+++ Provided records +++

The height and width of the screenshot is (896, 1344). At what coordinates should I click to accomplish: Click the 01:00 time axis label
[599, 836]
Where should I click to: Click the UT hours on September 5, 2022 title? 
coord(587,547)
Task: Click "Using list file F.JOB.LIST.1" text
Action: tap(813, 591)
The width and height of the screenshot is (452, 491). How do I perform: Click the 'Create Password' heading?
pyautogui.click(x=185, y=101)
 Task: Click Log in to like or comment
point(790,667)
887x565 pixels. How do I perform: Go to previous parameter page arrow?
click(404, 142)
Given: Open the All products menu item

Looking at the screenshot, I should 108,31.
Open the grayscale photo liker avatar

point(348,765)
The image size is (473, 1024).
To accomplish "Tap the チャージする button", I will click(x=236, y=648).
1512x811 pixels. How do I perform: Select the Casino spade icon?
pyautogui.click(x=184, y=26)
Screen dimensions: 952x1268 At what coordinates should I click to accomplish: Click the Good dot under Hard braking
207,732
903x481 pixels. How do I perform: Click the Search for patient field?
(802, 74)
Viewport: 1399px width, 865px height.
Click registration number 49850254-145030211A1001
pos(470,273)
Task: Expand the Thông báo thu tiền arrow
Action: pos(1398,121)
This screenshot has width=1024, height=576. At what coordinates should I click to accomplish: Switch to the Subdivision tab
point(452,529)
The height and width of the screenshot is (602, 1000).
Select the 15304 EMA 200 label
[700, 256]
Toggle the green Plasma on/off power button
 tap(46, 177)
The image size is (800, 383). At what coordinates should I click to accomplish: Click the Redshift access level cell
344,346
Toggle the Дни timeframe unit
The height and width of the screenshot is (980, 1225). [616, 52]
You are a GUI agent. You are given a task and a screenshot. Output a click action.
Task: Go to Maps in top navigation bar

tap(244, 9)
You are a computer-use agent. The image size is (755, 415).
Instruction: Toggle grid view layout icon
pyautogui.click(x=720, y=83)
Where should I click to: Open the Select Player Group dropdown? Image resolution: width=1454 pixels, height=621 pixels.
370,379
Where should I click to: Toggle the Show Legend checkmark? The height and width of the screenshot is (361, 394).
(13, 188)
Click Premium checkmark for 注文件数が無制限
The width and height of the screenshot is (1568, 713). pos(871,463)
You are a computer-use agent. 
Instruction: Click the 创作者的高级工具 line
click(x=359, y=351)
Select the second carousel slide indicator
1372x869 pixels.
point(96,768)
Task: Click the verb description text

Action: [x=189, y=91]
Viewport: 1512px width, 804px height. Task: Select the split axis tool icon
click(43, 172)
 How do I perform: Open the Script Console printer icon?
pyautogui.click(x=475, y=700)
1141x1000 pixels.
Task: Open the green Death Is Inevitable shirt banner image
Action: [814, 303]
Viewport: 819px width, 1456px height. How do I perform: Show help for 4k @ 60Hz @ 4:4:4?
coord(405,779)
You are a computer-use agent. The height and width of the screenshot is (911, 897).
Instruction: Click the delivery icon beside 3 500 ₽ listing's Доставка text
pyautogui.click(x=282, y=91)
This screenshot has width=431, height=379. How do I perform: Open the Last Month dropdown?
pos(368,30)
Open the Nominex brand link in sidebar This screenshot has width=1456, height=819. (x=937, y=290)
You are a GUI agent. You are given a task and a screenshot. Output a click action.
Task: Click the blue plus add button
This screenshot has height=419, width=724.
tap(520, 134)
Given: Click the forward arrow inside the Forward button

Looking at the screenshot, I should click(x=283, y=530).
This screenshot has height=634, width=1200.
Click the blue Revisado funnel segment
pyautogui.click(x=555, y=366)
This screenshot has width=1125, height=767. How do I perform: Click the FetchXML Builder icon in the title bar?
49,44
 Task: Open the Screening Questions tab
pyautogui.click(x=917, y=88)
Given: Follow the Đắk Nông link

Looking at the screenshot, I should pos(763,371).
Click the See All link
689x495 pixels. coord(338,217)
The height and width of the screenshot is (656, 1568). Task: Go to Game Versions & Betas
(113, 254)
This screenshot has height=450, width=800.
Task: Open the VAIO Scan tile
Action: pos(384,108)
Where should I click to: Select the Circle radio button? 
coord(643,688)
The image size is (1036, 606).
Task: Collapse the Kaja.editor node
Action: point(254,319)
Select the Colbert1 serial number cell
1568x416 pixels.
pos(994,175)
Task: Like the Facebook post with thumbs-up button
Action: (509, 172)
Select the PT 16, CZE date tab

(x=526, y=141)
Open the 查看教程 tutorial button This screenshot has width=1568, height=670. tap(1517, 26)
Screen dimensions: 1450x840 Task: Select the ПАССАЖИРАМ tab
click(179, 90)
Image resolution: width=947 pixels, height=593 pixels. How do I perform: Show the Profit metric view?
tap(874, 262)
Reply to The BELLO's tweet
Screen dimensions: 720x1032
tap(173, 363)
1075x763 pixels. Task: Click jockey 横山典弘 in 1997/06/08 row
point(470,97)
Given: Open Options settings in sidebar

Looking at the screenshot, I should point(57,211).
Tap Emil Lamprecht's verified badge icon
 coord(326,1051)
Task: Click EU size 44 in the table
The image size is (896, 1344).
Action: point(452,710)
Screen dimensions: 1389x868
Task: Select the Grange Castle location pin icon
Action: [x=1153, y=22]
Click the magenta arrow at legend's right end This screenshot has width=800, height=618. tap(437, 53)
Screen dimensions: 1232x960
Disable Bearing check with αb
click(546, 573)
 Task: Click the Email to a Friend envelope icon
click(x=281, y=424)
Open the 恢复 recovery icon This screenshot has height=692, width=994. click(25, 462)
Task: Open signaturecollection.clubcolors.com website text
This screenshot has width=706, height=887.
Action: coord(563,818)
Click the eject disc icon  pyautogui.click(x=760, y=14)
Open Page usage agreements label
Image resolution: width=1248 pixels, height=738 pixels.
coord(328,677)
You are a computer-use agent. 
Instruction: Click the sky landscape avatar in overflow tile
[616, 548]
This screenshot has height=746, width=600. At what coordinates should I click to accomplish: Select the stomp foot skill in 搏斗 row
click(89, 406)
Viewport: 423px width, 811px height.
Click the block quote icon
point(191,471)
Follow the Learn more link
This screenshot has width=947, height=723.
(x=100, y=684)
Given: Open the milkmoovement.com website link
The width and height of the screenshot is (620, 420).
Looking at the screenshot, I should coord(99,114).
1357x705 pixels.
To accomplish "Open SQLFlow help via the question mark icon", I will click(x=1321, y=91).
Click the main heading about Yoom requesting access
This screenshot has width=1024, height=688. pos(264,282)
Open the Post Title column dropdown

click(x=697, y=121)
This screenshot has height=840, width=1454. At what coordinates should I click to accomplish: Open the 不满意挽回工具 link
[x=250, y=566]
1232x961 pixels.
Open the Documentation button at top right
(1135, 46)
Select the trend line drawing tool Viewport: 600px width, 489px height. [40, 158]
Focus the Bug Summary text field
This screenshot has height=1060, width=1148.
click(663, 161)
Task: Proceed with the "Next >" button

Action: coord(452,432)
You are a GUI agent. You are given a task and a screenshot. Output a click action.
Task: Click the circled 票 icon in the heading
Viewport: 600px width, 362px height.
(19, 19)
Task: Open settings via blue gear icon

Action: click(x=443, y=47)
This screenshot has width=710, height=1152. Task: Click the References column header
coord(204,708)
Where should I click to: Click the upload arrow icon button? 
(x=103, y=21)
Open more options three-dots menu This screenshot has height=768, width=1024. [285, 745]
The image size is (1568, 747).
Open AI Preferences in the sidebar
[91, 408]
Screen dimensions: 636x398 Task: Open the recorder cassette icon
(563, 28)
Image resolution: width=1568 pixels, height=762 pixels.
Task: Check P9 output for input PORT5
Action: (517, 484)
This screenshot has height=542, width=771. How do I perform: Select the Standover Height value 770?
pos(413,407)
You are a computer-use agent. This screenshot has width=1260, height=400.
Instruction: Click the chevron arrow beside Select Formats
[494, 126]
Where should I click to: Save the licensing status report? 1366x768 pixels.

+++

**What is needed:** The lines above from the one containing "This screenshot has height=634, width=1200." through the one containing "Task: Click EU size 44 in the table" are to be set down exactly, and no others.

**Written answer:**
This screenshot has height=634, width=1200.
Click the blue Revisado funnel segment
pyautogui.click(x=555, y=366)
This screenshot has width=1125, height=767. How do I perform: Click the FetchXML Builder icon in the title bar?
49,44
 Task: Open the Screening Questions tab
pyautogui.click(x=917, y=88)
Given: Follow the Đắk Nông link

Looking at the screenshot, I should pos(763,371).
Click the See All link
689x495 pixels. coord(338,217)
The height and width of the screenshot is (656, 1568). Task: Go to Game Versions & Betas
(113, 254)
This screenshot has height=450, width=800.
Task: Open the VAIO Scan tile
Action: pos(384,108)
Where should I click to: Select the Circle radio button? 
coord(643,688)
The image size is (1036, 606).
Task: Collapse the Kaja.editor node
Action: point(254,319)
Select the Colbert1 serial number cell
1568x416 pixels.
pos(994,175)
Task: Like the Facebook post with thumbs-up button
Action: (509, 172)
Select the PT 16, CZE date tab

(x=526, y=141)
Open the 查看教程 tutorial button This screenshot has width=1568, height=670. tap(1517, 26)
Screen dimensions: 1450x840 Task: Select the ПАССАЖИРАМ tab
click(179, 90)
Image resolution: width=947 pixels, height=593 pixels. How do I perform: Show the Profit metric view?
tap(874, 262)
Reply to The BELLO's tweet
Screen dimensions: 720x1032
tap(173, 363)
1075x763 pixels. Task: Click jockey 横山典弘 in 1997/06/08 row
point(470,97)
Given: Open Options settings in sidebar

Looking at the screenshot, I should point(57,211).
Tap Emil Lamprecht's verified badge icon
 coord(326,1051)
Task: Click EU size 44 in the table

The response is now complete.